演者 我妻 康平(札幌医科大学 消化器・免疫・リウマチ内科学講座)
共同演者 小野寺 馨(札幌医科大学 消化器・免疫・リウマチ内科学講座), 明石 浩史(済生会小樽病院 内科), 孫 誠一(済生会小樽病院 外科), 赤保内 正和(札幌医科大学 消化器・免疫・リウマチ内科学講座), 石黒 一也(札幌医科大学 消化器・免疫・リウマチ内科学講座), 東出 侑子(札幌医科大学 消化器・免疫・リウマチ内科学講座), 平山 大輔(札幌医科大学 消化器・免疫・リウマチ内科学講座), 福田 昂一郎(札幌医科大学 消化器・免疫・リウマチ内科学講座), 一色 裕之(札幌医科大学 消化器・免疫・リウマチ内科学講座), 村上 佳世(札幌医科大学 消化器・免疫・リウマチ内科学講座), 山本 英一郎(札幌医科大学 消化器・免疫・リウマチ内科学講座), 能正 勝彦(札幌医科大学 消化器・免疫・リウマチ内科学講座), 水越 常徳(済生会小樽病院 内科), 山下 健太郎(札幌医科大学 消化器・免疫・リウマチ内科学講座), 有村 佳昭(札幌医科大学 消化器・免疫・リウマチ内科学講座), 長谷川 匡(札幌医科大学 病理部), 篠村 恭久(札幌医科大学 消化器・免疫・リウマチ内科学講座)

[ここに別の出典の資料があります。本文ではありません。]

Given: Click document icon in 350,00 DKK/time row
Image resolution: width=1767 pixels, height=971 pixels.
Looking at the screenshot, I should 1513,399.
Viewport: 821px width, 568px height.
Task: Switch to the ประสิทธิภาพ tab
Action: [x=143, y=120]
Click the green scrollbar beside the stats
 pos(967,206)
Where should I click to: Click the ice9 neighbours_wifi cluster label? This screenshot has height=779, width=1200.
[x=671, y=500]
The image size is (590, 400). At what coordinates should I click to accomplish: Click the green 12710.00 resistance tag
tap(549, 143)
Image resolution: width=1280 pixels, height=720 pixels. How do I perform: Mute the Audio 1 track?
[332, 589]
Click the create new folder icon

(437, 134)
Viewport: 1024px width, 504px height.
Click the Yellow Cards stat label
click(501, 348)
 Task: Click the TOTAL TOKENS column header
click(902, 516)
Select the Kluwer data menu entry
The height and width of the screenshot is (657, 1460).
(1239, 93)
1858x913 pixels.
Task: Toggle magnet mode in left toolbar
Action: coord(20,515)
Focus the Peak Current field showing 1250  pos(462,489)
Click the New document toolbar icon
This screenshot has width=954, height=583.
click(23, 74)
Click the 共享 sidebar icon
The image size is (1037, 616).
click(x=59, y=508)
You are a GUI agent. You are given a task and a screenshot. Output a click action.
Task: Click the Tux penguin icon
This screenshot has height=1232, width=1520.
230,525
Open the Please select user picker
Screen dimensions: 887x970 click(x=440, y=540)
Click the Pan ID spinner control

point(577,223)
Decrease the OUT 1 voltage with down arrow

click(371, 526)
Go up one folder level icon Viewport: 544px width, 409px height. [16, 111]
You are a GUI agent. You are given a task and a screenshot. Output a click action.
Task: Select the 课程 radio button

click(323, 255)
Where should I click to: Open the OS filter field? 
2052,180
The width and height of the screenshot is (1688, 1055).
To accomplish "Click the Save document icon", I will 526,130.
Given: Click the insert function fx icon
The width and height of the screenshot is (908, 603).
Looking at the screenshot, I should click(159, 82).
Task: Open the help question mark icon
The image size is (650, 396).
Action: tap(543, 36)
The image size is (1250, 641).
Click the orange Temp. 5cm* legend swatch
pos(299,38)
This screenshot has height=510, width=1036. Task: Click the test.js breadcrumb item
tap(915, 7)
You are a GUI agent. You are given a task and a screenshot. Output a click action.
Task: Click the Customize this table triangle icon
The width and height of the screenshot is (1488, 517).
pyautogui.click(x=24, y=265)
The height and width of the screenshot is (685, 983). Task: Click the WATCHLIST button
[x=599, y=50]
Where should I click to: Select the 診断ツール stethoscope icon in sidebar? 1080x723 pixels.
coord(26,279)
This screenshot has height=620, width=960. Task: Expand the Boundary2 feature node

抄録 【症例】症例は60歳,男性.既往歴は57歳時に急性虫垂炎(保存的治療).2013年4月より腹部膨満,食欲不振,体重減少(1ヵ月で8kg減)が出現.2013年5月に前医を受診したところCT検査にて大量腹水と腹膜の肥厚を指摘され,癌性腹膜炎が疑われた.上・下部消化管内視鏡検査,FDG-PET検査が施行されるも原発巣は特定できず,腹水細胞診はclass IIIであった.2013年6月に腹腔鏡検査が施行され,腹膜に白色調の播種結節を多数認めたが原発巣となりえる病変は認めず,播種結節からの生検組織にて粘液癌と診断された.2013年7月,さらなる精査加療目的に当科紹介となったが,前医精査期間中にさらなる体重減少(3ヵ月で22kg減),Performance Statusの低下(1 → 2)を認め,CT検査では腹膜の肥厚が悪化しomental cakeの像を呈していた.前医にて十分な画像検索が行われており組織学的にも粘液癌が確認されていること,病状進行に伴い全身状態の悪化がみられており治療開始が急がれる状況と判断し,さらなる検査は行わずに原発不明癌・予後不良グループとしてcarboplatin+paclitaxel療法(carboplatin:AUC=5,paclitaxel:175mg/m2,各3週毎投与)による全身化学療法を開始した.治療開始するとともに腹膜生検組織を免疫染色も含めて再検討したところ,虫垂原発の粘液嚢胞腺癌と考えられた.carboplatin+paclitaxel療法1コース後には腹部膨満・食欲・PSの改善がみられたため,同療法が有効と判断し治療継続の方針とした.有害事象として好中球数減少,末梢性感覚ニューロパチーなどがみられているが支持療法や減量・休薬にて対応可能であり,4コース後(2013年10月)のCT検査では腹水がほぼ消失,腹膜の肥厚も改善している.【考察】虫垂癌はまれな疾患であり,遠隔転移例に対する全身化学療法としては大腸癌に準じた治療が一般的に行われているが,現在のところ標準治療は定まっていない.稀少疾患においては症例の蓄積が今後の治療方針の確立に重要と考え,carboplatin+paclitaxel療法が有効であった虫垂原発粘液嚢胞腺癌・癌性腹膜炎の1例を報告する.